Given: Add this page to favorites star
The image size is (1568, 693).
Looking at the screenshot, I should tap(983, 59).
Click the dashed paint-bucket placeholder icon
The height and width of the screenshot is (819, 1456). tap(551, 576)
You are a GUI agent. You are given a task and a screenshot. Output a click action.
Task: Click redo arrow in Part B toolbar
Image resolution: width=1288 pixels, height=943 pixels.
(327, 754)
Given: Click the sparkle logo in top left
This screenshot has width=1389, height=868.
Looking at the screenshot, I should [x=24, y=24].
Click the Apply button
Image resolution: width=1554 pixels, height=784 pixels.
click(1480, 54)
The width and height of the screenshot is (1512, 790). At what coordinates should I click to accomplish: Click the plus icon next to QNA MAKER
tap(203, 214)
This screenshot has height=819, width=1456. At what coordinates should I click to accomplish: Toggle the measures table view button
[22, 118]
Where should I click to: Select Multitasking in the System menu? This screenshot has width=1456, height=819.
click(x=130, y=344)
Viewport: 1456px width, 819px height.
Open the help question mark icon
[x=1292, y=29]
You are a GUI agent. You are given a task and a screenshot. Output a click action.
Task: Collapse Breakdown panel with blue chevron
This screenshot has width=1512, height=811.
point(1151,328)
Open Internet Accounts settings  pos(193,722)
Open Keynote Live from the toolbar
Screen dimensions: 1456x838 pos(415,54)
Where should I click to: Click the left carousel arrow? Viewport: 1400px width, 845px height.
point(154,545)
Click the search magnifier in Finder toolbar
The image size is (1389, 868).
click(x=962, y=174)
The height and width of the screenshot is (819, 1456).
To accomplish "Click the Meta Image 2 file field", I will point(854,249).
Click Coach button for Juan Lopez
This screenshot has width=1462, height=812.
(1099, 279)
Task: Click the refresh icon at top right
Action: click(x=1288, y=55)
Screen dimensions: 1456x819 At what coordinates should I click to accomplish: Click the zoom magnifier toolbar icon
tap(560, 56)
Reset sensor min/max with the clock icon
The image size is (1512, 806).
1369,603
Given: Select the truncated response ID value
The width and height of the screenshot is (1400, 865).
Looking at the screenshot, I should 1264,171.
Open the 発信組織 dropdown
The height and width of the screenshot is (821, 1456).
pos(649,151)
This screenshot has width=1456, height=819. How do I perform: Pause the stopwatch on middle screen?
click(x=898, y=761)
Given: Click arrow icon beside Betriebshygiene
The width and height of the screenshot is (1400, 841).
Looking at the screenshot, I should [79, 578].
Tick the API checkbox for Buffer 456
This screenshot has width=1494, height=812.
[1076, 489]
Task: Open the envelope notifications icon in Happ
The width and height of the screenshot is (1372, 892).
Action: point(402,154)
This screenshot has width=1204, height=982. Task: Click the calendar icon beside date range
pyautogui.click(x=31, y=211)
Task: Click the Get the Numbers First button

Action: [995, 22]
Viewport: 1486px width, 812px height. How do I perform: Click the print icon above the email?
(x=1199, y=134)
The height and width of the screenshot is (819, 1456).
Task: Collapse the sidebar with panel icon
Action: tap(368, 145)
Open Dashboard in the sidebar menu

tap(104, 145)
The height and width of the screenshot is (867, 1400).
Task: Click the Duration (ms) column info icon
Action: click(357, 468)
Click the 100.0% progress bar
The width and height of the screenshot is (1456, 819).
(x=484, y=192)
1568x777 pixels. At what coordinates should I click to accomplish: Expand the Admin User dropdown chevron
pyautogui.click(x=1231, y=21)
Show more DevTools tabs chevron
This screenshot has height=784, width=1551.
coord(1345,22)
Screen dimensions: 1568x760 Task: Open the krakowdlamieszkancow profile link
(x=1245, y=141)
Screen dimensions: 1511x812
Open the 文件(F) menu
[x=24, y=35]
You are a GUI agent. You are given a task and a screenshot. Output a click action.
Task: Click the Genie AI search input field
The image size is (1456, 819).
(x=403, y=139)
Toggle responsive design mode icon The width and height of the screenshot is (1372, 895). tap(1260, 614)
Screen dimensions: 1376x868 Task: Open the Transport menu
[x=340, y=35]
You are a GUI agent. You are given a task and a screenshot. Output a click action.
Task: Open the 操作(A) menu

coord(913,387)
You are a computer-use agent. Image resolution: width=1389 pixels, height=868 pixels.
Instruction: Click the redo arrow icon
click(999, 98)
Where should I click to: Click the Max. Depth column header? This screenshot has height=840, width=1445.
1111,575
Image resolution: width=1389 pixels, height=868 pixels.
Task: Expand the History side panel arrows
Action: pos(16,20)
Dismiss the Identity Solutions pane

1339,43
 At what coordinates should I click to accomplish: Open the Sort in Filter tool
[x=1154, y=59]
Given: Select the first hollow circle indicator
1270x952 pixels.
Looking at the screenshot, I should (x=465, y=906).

++++++

TASK TO COMPLETE ::
Reproduce each of the records word for word.

OUTPUT FOR THIS TASK ::
Given: Add this page to favorites star
The image size is (1568, 693).
Looking at the screenshot, I should tap(983, 59).
Click the dashed paint-bucket placeholder icon
The height and width of the screenshot is (819, 1456). tap(551, 576)
You are a GUI agent. You are given a task and a screenshot. Output a click action.
Task: Click redo arrow in Part B toolbar
Image resolution: width=1288 pixels, height=943 pixels.
(327, 754)
Given: Click the sparkle logo in top left
This screenshot has width=1389, height=868.
Looking at the screenshot, I should [x=24, y=24].
Click the Apply button
Image resolution: width=1554 pixels, height=784 pixels.
click(1480, 54)
The width and height of the screenshot is (1512, 790). At what coordinates should I click to accomplish: Click the plus icon next to QNA MAKER
tap(203, 214)
This screenshot has height=819, width=1456. At what coordinates should I click to accomplish: Toggle the measures table view button
[22, 118]
Where should I click to: Select Multitasking in the System menu? This screenshot has width=1456, height=819.
click(x=130, y=344)
Viewport: 1456px width, 819px height.
Open the help question mark icon
[x=1292, y=29]
You are a GUI agent. You are given a task and a screenshot. Output a click action.
Task: Collapse Breakdown panel with blue chevron
This screenshot has width=1512, height=811.
point(1151,328)
Open Internet Accounts settings  pos(193,722)
Open Keynote Live from the toolbar
Screen dimensions: 1456x838 pos(415,54)
Where should I click to: Click the left carousel arrow? Viewport: 1400px width, 845px height.
point(154,545)
Click the search magnifier in Finder toolbar
The image size is (1389, 868).
click(x=962, y=174)
The height and width of the screenshot is (819, 1456).
To accomplish "Click the Meta Image 2 file field", I will point(854,249).
Click Coach button for Juan Lopez
This screenshot has width=1462, height=812.
(1099, 279)
Task: Click the refresh icon at top right
Action: click(x=1288, y=55)
Screen dimensions: 1456x819 At what coordinates should I click to accomplish: Click the zoom magnifier toolbar icon
tap(560, 56)
Reset sensor min/max with the clock icon
The image size is (1512, 806).
1369,603
Given: Select the truncated response ID value
The width and height of the screenshot is (1400, 865).
Looking at the screenshot, I should 1264,171.
Open the 発信組織 dropdown
The height and width of the screenshot is (821, 1456).
pos(649,151)
This screenshot has width=1456, height=819. How do I perform: Pause the stopwatch on middle screen?
click(x=898, y=761)
Given: Click arrow icon beside Betriebshygiene
The width and height of the screenshot is (1400, 841).
Looking at the screenshot, I should [79, 578].
Tick the API checkbox for Buffer 456
This screenshot has width=1494, height=812.
[1076, 489]
Task: Open the envelope notifications icon in Happ
The width and height of the screenshot is (1372, 892).
Action: point(402,154)
This screenshot has width=1204, height=982. Task: Click the calendar icon beside date range
pyautogui.click(x=31, y=211)
Task: Click the Get the Numbers First button

Action: [995, 22]
Viewport: 1486px width, 812px height. How do I perform: Click the print icon above the email?
(x=1199, y=134)
The height and width of the screenshot is (819, 1456).
Task: Collapse the sidebar with panel icon
Action: tap(368, 145)
Open Dashboard in the sidebar menu

tap(104, 145)
The height and width of the screenshot is (867, 1400).
Task: Click the Duration (ms) column info icon
Action: click(357, 468)
Click the 100.0% progress bar
The width and height of the screenshot is (1456, 819).
(x=484, y=192)
1568x777 pixels. At what coordinates should I click to accomplish: Expand the Admin User dropdown chevron
pyautogui.click(x=1231, y=21)
Show more DevTools tabs chevron
This screenshot has height=784, width=1551.
coord(1345,22)
Screen dimensions: 1568x760 Task: Open the krakowdlamieszkancow profile link
(x=1245, y=141)
Screen dimensions: 1511x812
Open the 文件(F) menu
[x=24, y=35]
You are a GUI agent. You are given a task and a screenshot. Output a click action.
Task: Click the Genie AI search input field
The image size is (1456, 819).
(x=403, y=139)
Toggle responsive design mode icon The width and height of the screenshot is (1372, 895). tap(1260, 614)
Screen dimensions: 1376x868 Task: Open the Transport menu
[x=340, y=35]
You are a GUI agent. You are given a task and a screenshot. Output a click action.
Task: Open the 操作(A) menu

coord(913,387)
You are a computer-use agent. Image resolution: width=1389 pixels, height=868 pixels.
Instruction: Click the redo arrow icon
click(999, 98)
Where should I click to: Click the Max. Depth column header? This screenshot has height=840, width=1445.
1111,575
Image resolution: width=1389 pixels, height=868 pixels.
Task: Expand the History side panel arrows
Action: pos(16,20)
Dismiss the Identity Solutions pane

1339,43
 At what coordinates should I click to accomplish: Open the Sort in Filter tool
[x=1154, y=59]
Given: Select the first hollow circle indicator
1270x952 pixels.
Looking at the screenshot, I should (x=465, y=906).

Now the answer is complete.